William Vondenvelden (ca. 1753 - June 20, 1809) was a Holy Roman Empire-born surveyor, printer and political figure in Lower Canada.

He was born in Hesse-Kassel (or Hesse-Cassel), Germany in 1753 and came to Quebec as a lieutenant with the Hesse-Hanau Chasseurs, which fought for Britain during the American Revolution. He retired from the army and settled at Quebec City, becoming translator for the Quebec Gazette in 1782. He qualified as a surveyor in 1783. In 1786, he was named justice of the peace for Gaspé district and moved to New Carlisle. He was appointed clerk of the Court of Common Pleas and clerk of the peace in 1787. He also practiced as a surveyor, including a survey for Bonaventure Island. Vondenvelden returned to Quebec City in 1783 and, with merchant John Jones, set up a print shop there. In 1794, Jones and Vondenvelden launched the weekly Le Cours du tems/The Times. In 1795, he was named official printer for the statutes produced by the provincial parliament by Governor Guy Carleton. He was appointed assistant surveyor general for the province in the same year. In 1798, he sold his printing operation to Pierre-Édouard Desbarats and Roger Lelièvre.

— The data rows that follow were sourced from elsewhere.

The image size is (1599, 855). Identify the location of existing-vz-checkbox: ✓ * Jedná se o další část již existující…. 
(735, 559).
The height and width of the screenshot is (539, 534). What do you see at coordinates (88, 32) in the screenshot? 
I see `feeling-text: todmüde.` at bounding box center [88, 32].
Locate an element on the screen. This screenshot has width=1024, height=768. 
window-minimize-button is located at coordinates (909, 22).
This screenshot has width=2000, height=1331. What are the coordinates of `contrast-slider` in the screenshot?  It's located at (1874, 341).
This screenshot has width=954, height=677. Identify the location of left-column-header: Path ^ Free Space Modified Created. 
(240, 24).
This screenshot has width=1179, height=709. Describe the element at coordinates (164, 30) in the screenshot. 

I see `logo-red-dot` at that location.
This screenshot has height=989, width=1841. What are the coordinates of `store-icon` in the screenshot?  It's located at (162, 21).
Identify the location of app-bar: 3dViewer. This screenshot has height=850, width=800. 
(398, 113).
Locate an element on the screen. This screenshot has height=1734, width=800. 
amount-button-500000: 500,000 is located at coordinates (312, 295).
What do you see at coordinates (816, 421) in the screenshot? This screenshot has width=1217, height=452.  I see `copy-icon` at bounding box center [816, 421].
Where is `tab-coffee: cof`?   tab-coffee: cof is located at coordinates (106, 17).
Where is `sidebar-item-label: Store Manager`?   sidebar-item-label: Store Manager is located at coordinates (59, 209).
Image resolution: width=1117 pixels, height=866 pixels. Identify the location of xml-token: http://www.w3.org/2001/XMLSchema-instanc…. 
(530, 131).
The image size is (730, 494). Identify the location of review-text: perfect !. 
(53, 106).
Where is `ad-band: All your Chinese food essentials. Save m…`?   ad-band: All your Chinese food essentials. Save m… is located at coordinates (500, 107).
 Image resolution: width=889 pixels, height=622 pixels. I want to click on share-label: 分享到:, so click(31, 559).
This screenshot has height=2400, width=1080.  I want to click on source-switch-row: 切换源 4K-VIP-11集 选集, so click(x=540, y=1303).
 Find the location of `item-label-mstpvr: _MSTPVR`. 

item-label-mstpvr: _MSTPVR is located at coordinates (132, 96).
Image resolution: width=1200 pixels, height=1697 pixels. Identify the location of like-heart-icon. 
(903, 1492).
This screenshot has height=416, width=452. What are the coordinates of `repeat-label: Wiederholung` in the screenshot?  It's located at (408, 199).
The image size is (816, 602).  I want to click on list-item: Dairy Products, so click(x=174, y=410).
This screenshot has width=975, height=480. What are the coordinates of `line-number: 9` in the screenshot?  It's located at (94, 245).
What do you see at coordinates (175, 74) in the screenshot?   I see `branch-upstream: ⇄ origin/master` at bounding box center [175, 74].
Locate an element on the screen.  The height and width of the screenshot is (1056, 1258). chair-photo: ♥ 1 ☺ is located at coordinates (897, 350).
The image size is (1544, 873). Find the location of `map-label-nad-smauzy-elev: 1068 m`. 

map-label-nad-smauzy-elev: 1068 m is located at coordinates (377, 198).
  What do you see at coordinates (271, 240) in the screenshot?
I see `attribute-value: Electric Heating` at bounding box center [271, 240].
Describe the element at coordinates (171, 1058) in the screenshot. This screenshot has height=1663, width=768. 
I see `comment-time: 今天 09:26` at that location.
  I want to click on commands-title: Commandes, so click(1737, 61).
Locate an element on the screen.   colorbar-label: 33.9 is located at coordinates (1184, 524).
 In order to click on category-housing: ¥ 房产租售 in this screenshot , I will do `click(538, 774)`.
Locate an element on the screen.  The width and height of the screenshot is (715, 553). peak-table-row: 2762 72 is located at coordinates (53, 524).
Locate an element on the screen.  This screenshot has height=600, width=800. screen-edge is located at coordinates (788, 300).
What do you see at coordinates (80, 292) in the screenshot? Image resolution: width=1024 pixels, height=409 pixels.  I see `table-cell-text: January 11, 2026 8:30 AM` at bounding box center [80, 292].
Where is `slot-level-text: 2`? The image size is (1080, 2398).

In 1803, with Louis Charland, he produced A new topographical map of the province of Lower Canada and a book, Extraits des titres des anciennes concessions de terre en fief et seineurie, describing the seigneuries in the province. In 1799, he was named surveyor of the highways, streets, and lanes for the town and parish of Quebec. Vondenvelden was elected to the Legislative Assembly of Lower Canada for Gaspé in 1800. He returned to his practice as a surveyor in 1804.

He died at Quebec City in 1809 after having been involved in a carriage accident.